* **Aim of the task**
Below are the entries; give again exactly the lines from the one mentioning "Screen dimensions: 430x278" through the one mentioning "Task: Click lock", inclusive.

* **Provided data**
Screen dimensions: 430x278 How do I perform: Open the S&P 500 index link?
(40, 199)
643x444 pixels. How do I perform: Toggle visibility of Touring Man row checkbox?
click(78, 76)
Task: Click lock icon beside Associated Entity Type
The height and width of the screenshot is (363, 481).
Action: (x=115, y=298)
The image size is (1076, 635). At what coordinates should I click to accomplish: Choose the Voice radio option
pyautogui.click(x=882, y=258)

==

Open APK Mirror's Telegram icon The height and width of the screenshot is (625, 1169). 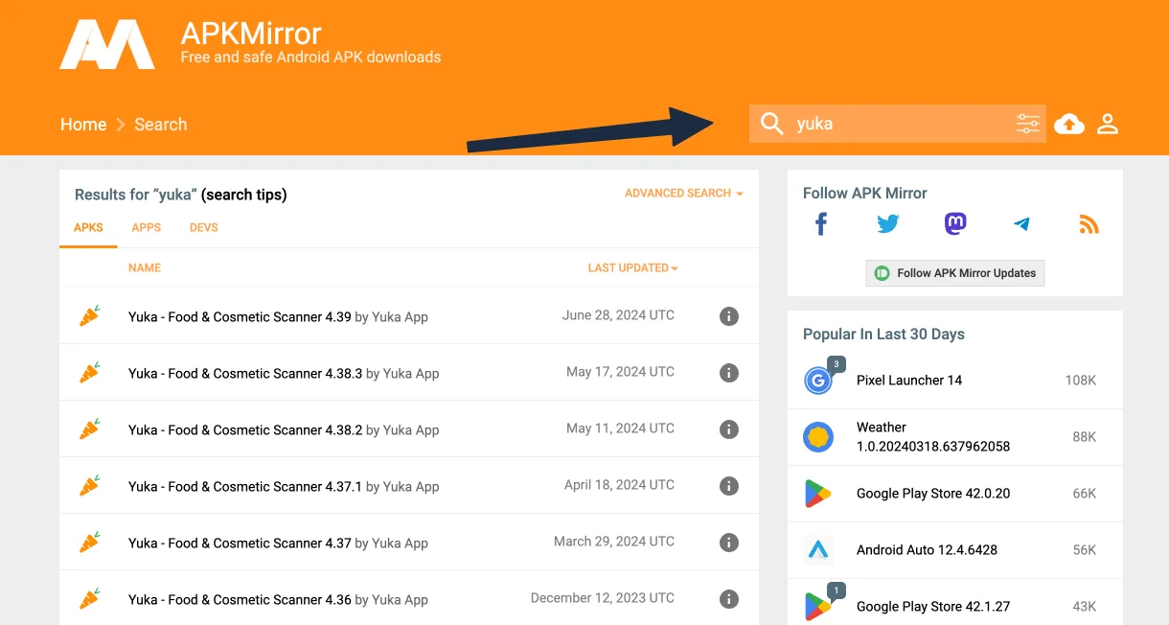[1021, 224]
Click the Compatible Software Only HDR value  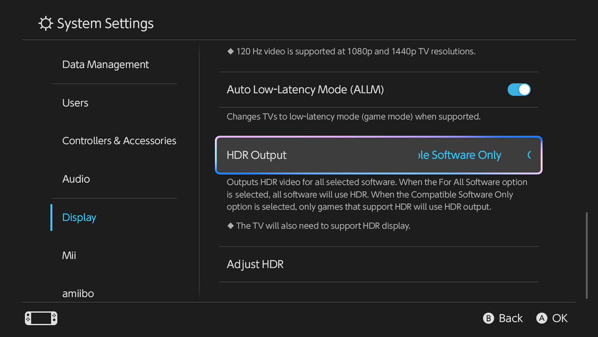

* **Response to the task**
Screen dimensions: 430x278 How do I perform: Open the S&P 500 index link?
(40, 199)
643x444 pixels. How do I perform: Toggle visibility of Touring Man row checkbox?
click(78, 76)
Task: Click lock icon beside Associated Entity Type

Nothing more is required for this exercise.